| PROMPT |
In the copy, keep every word of the data below and none of its pictures.

==== PROVIDED RECORDS ====

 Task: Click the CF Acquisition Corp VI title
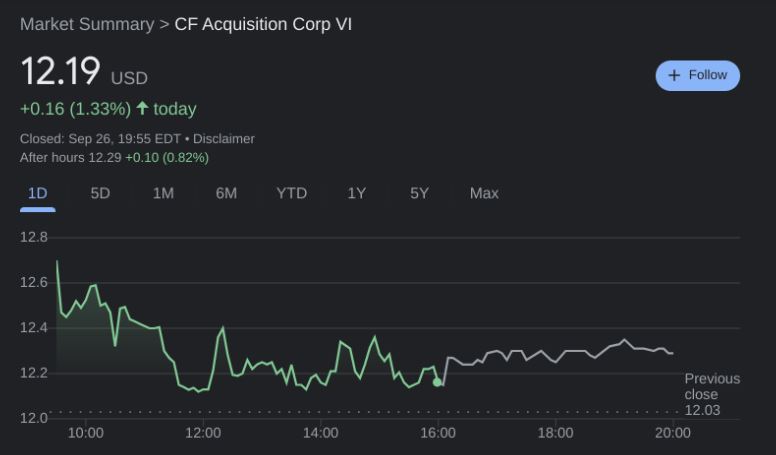click(263, 24)
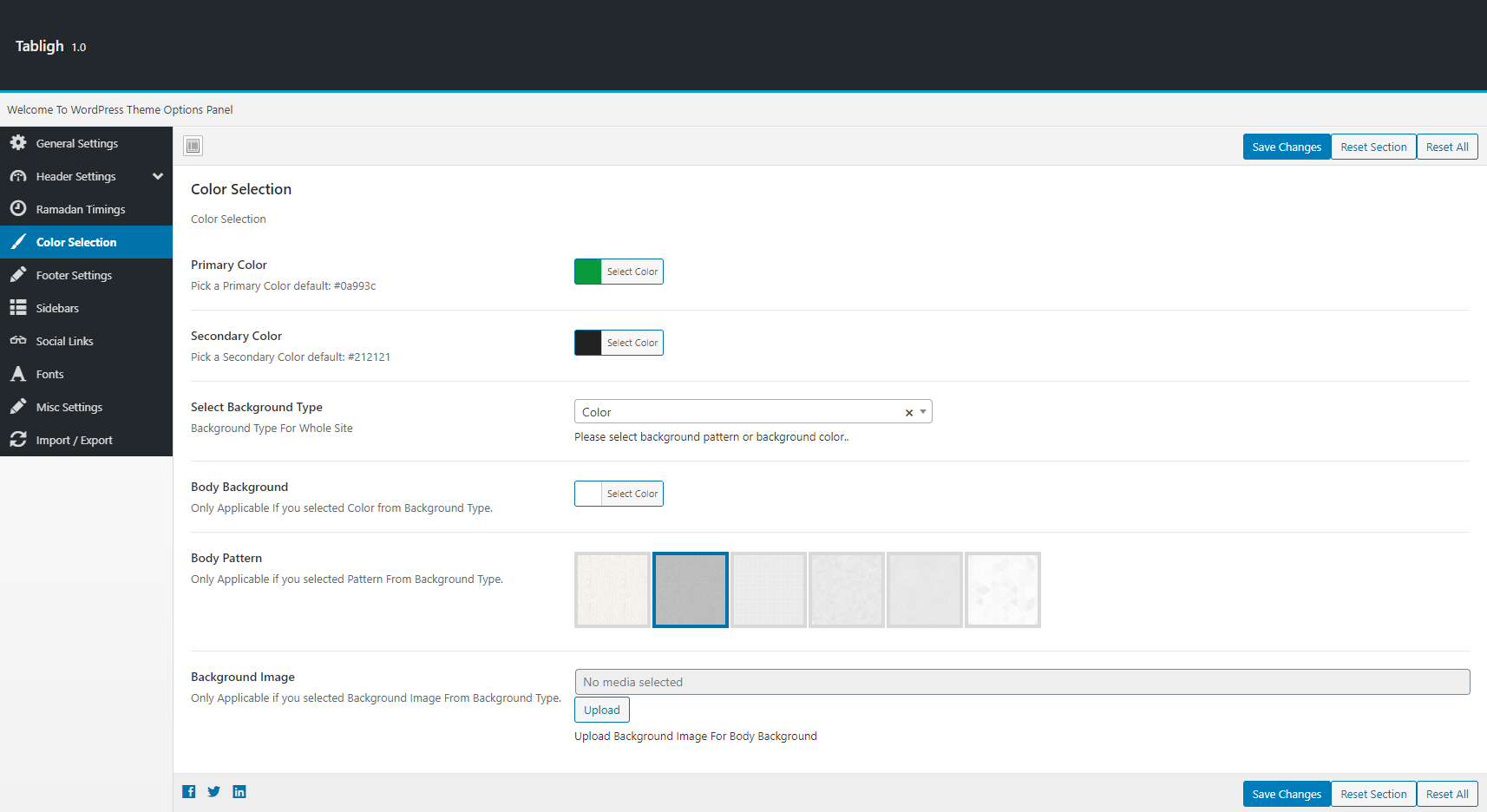The width and height of the screenshot is (1487, 812).
Task: Click the Ramadan Timings clock icon
Action: click(x=18, y=209)
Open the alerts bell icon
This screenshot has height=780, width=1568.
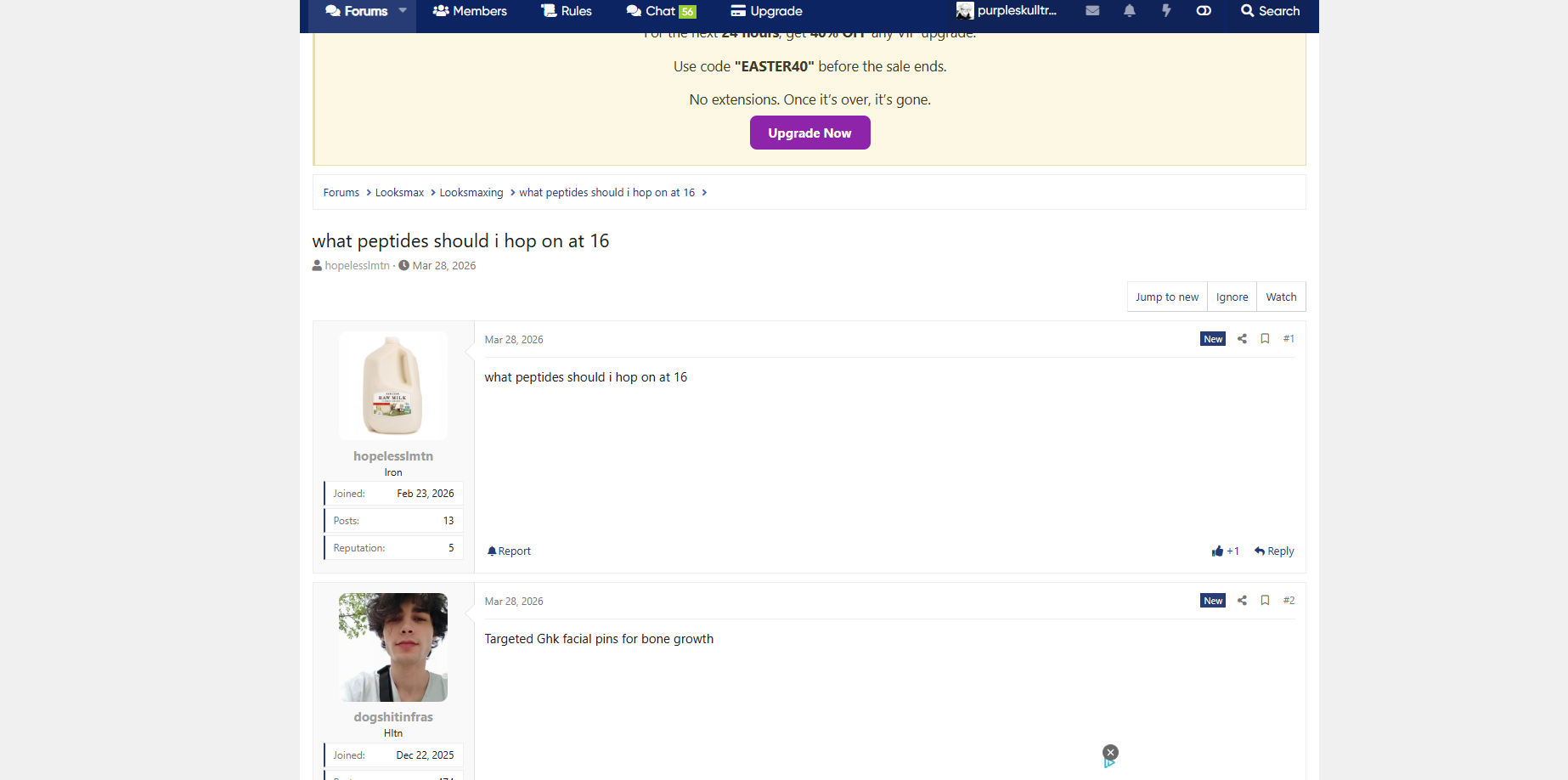click(x=1129, y=11)
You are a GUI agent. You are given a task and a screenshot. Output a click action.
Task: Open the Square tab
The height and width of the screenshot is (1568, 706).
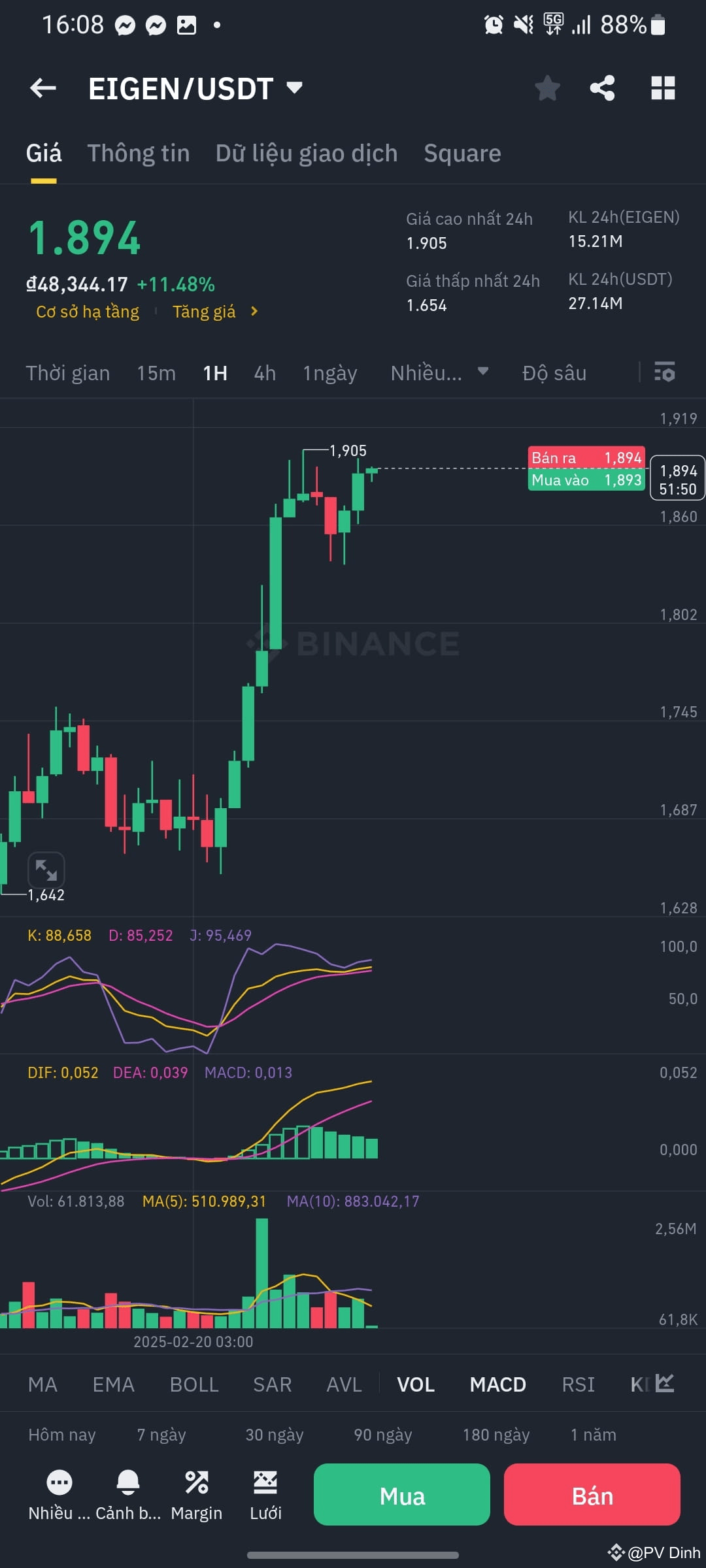462,153

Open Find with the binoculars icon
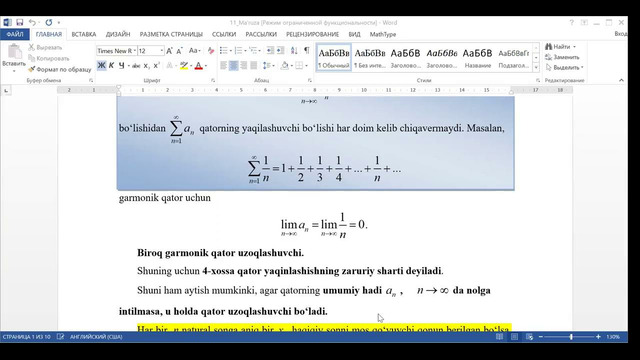click(x=549, y=47)
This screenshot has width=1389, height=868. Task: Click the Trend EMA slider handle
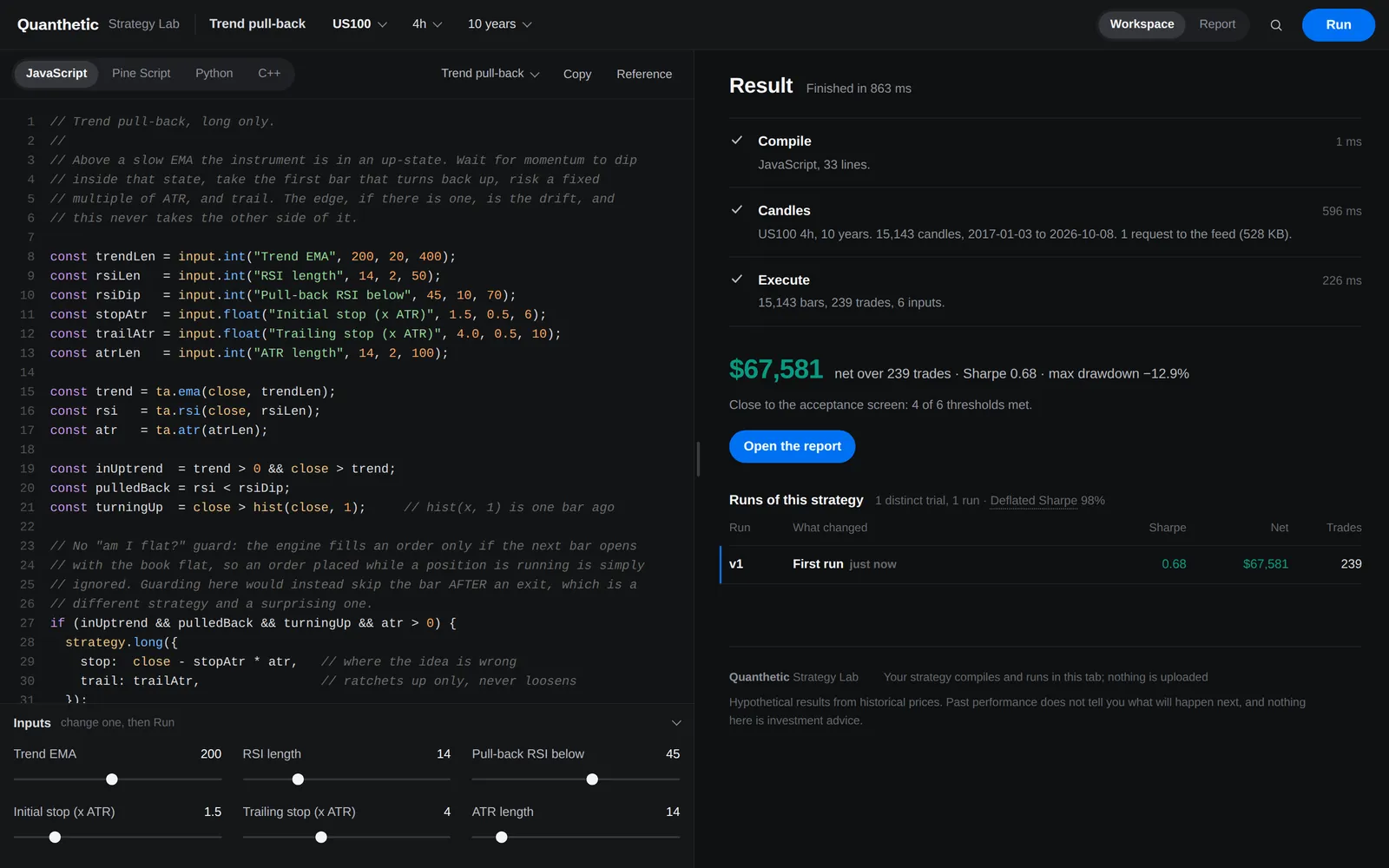point(112,779)
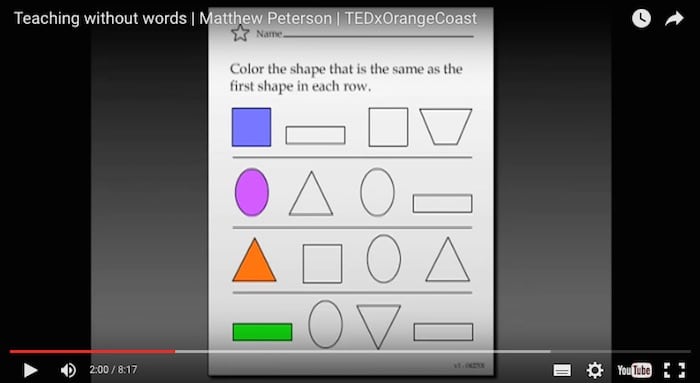Click the green filled rectangle
This screenshot has width=700, height=383.
pyautogui.click(x=262, y=332)
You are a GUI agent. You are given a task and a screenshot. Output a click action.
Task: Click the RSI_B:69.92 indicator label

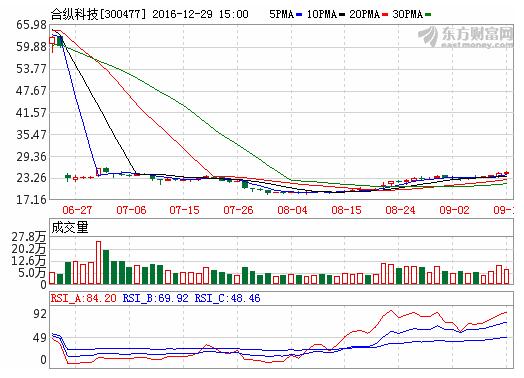click(155, 298)
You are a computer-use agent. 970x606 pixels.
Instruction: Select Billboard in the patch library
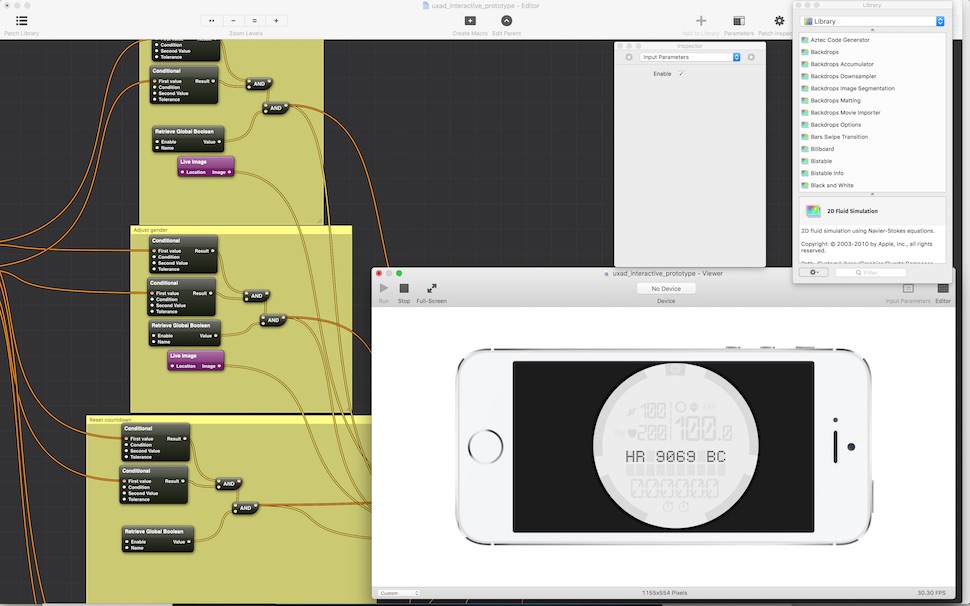pyautogui.click(x=822, y=149)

====

| SOLUTION TO THIS TASK |
 Task: Click the CF Acquisition Corp VI title
click(263, 24)
The width and height of the screenshot is (1487, 812).
Task: Click the Ramadan Timings clock icon
Action: click(x=18, y=209)
Open the alerts bell icon
This screenshot has height=780, width=1568.
click(x=1129, y=11)
You are a GUI agent. You are given a task and a screenshot. Output a click action.
Task: Open the Square tab
The height and width of the screenshot is (1568, 706).
462,153

Open Find with the binoculars icon
click(x=549, y=47)
This screenshot has width=1389, height=868. Task: Click the Trend EMA slider handle
point(112,779)
Click the green filled rectangle
This screenshot has width=700, height=383.
pyautogui.click(x=262, y=332)
You are a GUI agent. You are given a task and a screenshot. Output a click action.
Task: Click the RSI_B:69.92 indicator label

click(155, 298)
You are a computer-use agent. 970x606 pixels.
Instruction: Select Billboard in the patch library
pyautogui.click(x=822, y=149)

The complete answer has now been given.